Vodafone 716 / Playset / Huawei U121
- Compatible networks: GPRS/GSM Tri-band 900/1800/1900, UMTS 2100
- Form factor: Candybar
- Dimensions: 103mm (L) × 45mm (W) × 14.5mm (H)
- Weight: ≤ 90g (with battery)
- Memory: 8 MB Internal and External microSD cards expandable up to 2 GB
- Battery: 800 mAh Li-ion
- Display: 1.8" TFT LCD, 262k colours
- Connectivity: mini-USB, Bluetooth Class 1.2 A2DP, GPRS

= Huawei U121 =

3G mobile camera phone

The Huawei U121, Playset and the Vodafone 716 are 3G mobile camera phones designed and manufactured by Chinese telecommunications equipment supplier Huawei. The phone is most common in its Vodafone UK form, where it was announced in 2008 and is branded as a Vodafone product, and sold as a budget pay-as-you-talk phone.

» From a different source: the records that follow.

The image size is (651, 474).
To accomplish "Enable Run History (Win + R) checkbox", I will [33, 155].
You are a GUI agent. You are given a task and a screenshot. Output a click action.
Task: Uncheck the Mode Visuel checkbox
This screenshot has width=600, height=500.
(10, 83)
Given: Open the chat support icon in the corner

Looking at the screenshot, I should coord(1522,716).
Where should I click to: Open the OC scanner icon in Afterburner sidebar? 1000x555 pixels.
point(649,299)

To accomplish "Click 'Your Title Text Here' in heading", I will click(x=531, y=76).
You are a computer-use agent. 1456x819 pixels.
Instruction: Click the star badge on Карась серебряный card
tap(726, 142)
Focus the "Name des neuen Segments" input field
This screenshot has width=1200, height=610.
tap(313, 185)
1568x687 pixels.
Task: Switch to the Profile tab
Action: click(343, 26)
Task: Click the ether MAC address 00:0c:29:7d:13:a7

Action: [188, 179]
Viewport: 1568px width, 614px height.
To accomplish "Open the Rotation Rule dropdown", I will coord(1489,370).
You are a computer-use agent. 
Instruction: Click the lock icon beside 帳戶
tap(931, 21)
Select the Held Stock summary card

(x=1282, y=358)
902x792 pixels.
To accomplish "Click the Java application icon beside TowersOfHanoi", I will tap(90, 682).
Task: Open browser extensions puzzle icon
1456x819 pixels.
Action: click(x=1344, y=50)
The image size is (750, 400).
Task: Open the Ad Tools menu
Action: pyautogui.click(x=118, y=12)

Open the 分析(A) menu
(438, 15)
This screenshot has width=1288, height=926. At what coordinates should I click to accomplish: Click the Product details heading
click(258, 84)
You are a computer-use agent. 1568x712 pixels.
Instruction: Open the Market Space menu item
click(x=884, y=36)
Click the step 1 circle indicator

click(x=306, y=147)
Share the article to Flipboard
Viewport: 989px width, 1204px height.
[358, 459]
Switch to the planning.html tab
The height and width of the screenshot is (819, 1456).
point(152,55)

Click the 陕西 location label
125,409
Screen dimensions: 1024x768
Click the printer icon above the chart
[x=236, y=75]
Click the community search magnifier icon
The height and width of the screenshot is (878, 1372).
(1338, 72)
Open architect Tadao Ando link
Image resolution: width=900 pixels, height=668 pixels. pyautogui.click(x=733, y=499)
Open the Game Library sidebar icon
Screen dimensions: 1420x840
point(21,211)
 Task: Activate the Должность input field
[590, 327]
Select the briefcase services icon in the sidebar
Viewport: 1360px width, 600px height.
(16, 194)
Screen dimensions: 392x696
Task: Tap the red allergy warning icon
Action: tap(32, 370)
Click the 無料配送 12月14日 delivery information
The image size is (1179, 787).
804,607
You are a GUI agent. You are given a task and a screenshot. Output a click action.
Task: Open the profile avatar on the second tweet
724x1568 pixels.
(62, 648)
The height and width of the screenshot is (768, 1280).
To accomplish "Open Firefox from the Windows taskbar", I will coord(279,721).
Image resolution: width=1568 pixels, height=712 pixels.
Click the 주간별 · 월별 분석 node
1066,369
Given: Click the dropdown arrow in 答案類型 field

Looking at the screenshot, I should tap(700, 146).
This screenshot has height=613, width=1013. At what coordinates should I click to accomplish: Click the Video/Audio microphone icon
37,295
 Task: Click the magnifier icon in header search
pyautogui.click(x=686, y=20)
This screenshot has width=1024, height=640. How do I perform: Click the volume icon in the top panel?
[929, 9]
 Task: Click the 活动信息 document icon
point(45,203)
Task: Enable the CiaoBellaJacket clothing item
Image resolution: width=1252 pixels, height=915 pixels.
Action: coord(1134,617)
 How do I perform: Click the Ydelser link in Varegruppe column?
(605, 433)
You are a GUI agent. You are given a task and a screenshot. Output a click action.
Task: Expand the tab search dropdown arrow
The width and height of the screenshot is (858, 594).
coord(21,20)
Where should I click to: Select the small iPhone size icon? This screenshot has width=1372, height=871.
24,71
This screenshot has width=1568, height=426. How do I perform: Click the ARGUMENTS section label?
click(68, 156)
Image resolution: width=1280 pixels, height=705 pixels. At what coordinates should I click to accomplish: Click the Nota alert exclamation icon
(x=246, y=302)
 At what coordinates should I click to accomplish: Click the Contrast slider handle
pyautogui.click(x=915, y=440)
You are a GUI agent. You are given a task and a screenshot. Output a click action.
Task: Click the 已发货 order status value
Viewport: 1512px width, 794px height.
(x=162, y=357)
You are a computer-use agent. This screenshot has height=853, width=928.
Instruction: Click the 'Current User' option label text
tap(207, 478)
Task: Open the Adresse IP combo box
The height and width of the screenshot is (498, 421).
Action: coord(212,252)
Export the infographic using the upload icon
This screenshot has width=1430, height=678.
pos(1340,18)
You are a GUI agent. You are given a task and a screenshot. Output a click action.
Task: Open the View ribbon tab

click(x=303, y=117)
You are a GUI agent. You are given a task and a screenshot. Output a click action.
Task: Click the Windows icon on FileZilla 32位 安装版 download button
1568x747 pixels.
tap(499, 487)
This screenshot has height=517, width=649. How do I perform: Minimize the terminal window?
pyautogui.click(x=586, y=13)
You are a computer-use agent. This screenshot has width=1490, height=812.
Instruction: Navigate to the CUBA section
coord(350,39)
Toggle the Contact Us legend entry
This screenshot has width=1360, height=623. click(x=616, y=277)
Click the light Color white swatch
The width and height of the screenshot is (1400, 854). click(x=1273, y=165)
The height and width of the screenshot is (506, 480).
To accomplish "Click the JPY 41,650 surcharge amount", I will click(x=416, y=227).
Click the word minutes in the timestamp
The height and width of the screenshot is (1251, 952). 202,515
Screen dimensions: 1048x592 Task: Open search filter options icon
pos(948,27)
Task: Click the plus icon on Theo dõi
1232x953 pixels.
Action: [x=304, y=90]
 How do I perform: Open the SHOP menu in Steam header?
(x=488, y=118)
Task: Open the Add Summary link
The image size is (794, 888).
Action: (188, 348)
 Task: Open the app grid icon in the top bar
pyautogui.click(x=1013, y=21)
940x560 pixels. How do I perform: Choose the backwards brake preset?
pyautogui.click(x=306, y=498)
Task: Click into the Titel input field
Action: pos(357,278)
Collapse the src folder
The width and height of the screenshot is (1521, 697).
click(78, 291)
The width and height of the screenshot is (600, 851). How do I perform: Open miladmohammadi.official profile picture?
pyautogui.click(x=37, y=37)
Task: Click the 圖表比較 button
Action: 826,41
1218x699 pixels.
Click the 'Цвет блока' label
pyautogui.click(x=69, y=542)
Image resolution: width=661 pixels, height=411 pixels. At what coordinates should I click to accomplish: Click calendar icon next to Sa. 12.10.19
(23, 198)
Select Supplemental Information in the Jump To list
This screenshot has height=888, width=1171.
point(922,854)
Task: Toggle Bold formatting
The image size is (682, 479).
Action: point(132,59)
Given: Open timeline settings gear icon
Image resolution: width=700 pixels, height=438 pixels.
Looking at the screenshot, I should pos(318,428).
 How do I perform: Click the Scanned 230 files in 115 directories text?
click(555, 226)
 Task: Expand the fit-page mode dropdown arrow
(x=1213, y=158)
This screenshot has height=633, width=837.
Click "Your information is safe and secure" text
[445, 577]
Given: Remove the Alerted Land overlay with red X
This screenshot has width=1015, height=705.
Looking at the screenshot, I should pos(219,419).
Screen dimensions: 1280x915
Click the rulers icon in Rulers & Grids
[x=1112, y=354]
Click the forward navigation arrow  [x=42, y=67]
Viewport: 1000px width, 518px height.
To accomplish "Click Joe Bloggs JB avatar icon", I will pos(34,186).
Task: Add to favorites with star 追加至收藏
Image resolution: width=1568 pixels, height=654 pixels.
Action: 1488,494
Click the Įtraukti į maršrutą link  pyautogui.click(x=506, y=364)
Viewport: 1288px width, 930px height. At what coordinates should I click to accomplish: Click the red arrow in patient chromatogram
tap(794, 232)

It's also sold by Polish Play network as Playset.

==Features==
The U121 features a 1.3 megapixel camera that supports video, a 3.5mm standard headphone port, video streaming and video calling, FM radio, a microSD slot, bluetooth, web and email, SMS and MMS, an MP3 player, a voice recorder, image editing, note writer, worldwide clock and numerous other common features.